I don't think this would make the character "over-powered" at all.  In fact, she's likely to be as "shitty" stat-wise as an Ex-Driver who loses "a no shit driver."  After all, if she's no longer The Driver, how much time is she likely to be spending driving?

Yeah, I don't think anyone's saying the issue is them being overpowered. The issue, for me, is that the character isn't different. Why shouldn't she spend the same about of time driving as before? The game is still rewarding that.

If one of my players brought this concern to me, as written in the OP, I'd have them drop the move and the ride. If they didn't bring it to me, I'd let them keep it. But the OP sounds like the only reason a playbook change is happening is because the game is forcing him to change through the exhaustion of other improvement options and the desire to keep stuff from the original playbook feels to me like a desire to mitigate change in the character, which isn't something I'm interested in at my games.

I'd have them drop the car and the move. If they weren't interested in doing that, I'd recommend retiring the character and playing a new playbook. One of the things I like about AW is that the upward trend in effectiveness has a ceiling at which point the game naturally moves laterally. I'm not fighting the upward trend as much as I'm advocating the lateral one.

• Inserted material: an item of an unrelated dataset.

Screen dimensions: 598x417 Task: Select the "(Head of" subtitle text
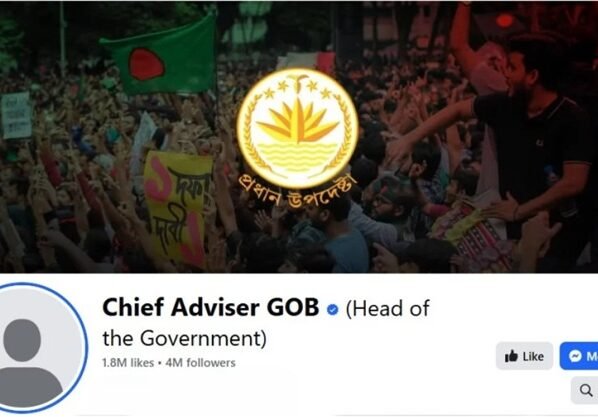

I tend to look at AW like a television show and I hate shows that drag on with the same character dynamics. Personal preference and all that.
« Last Edit: January 25, 2011, 06:19:51 PM by Chris »
A player of mine playing a gunlugger - "So now that I took infinite knives, I'm setting up a knife store." Me - "....what?" Him - "Yeah, I figure with no overhead, I'm gonna make a pretty nice profit." Me - "......"

Re: change your character to a new type
« Reply #24 on: January 25, 2011, 11:30:57 PM »
At the beginning of each session, for each move held over from an old playbook, roll+(that playbooks stat). On a 10+ no problem, you still got it. 7-9 getting rusty, use it this session or lose it. On a miss you're just not so great at that any more, it's gone.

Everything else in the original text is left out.